Pope fires Slovak bishop in rare show of authority
By NICOLE WINFIELD Associated Press July 2, 2012 9:24AM
VATICAN CITY — The pope fired a 52-year-old Slovak bishop on Monday for apparently mismanaging his diocese, in a rare show of papal power.
Usually when bishops run into trouble — either for alleged moral lapses or management problems — they are persuaded by the Vatican to resign. But Pope Benedict XVI has become increasingly willing to forcibly remove bishops who refuse to step down, sacking three others in the last year alone.
In the most notable case, Benedict fired Bishop William Morris of Toowoomba, Australia last year after he called for the church to consider ordaining women and married men. He also removed a Congolese bishop for management problems in his diocese and an Italian one in May for similar reasons.

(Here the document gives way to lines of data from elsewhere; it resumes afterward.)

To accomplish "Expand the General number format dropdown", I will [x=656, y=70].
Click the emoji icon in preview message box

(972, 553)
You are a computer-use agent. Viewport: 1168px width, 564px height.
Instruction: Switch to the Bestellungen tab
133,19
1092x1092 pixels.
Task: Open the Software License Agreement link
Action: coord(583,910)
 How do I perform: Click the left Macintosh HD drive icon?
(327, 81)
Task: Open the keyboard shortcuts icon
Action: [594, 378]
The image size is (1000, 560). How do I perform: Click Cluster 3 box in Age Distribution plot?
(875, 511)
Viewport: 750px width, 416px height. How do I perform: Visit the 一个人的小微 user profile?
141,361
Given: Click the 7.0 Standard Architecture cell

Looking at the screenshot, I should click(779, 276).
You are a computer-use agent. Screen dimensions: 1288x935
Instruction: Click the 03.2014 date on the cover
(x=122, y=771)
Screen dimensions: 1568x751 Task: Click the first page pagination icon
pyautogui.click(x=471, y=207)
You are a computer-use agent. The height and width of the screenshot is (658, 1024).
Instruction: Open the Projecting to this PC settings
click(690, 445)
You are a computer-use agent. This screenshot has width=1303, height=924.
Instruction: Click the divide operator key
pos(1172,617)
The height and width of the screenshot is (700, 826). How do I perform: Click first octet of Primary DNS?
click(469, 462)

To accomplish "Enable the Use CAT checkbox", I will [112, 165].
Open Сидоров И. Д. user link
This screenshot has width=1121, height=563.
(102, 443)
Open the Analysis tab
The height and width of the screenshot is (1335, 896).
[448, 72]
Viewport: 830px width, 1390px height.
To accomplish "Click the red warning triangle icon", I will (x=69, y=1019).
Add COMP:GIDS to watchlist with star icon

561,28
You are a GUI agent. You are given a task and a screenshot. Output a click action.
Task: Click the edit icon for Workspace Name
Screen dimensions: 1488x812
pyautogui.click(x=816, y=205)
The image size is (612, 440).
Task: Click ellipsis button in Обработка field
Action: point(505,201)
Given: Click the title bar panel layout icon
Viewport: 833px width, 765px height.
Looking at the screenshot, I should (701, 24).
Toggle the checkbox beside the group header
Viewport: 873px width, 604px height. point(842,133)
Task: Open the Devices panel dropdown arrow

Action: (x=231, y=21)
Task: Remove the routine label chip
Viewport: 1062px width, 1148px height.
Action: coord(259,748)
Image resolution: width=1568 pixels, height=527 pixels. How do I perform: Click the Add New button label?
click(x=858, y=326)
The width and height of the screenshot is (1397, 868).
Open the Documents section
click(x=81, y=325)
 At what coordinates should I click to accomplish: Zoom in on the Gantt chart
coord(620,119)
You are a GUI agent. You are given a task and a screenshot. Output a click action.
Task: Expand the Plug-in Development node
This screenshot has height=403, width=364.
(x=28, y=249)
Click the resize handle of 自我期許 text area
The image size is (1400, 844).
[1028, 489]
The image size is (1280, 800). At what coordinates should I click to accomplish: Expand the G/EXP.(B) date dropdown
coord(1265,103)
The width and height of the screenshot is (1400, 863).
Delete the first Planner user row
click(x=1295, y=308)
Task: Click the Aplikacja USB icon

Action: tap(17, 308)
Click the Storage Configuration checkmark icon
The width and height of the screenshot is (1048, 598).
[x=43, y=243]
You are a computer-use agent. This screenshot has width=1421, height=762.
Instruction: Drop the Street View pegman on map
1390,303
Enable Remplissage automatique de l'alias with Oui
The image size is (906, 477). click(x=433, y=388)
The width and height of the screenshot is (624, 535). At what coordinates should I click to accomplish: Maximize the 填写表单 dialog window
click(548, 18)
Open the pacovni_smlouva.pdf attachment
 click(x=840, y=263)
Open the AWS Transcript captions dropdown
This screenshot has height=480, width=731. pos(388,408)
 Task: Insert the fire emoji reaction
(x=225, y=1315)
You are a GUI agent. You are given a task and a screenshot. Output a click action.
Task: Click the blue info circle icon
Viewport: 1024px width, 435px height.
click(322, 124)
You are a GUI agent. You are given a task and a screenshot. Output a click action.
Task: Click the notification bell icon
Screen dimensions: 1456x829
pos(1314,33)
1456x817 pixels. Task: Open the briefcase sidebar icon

On Monday, the Vatican said Benedict had “relieved from pastoral care” Bishop Robert Bezak of Trnava, Slovakia. No reason was given, but Italian news reports said administrative problems in the diocese were to blame.
Bishops normally hand in their resignation when they turn 75 years old, their customary retirement age.
The exercise of this ability to fire a bishop has important implications, particularly concerning bishops who mishandle cases of sexually abusive priests.
In the face of U.S. lawsuits seeking to hold the pope ultimately responsible for pedophile priests, the Holy See has argued that bishops are largely masters of their dioceses and that the pope doesn’t really control them. The Vatican has thus sought to limit any liability to the bishops themselves, arguing that the pope doesn’t exercise sufficient control over them to be held responsible for their bungled response to priests who rape children.
The ability of the pope to actively fire bishops, and not just passively accept their resignations, would seem to undercut the Vatican’s argument. Still, no bishop in recent memory has been forcibly removed for mishandling an abuse case.
Even the most well-known case, that of Cardinal Bernard Law, ended when Law offered his resignation after the sex abuse scandal exploded in his Boston archdiocese 2002. Law subsequently was named archpriest of one of the Vatican’s basilicas in Rome, St. Mary Major.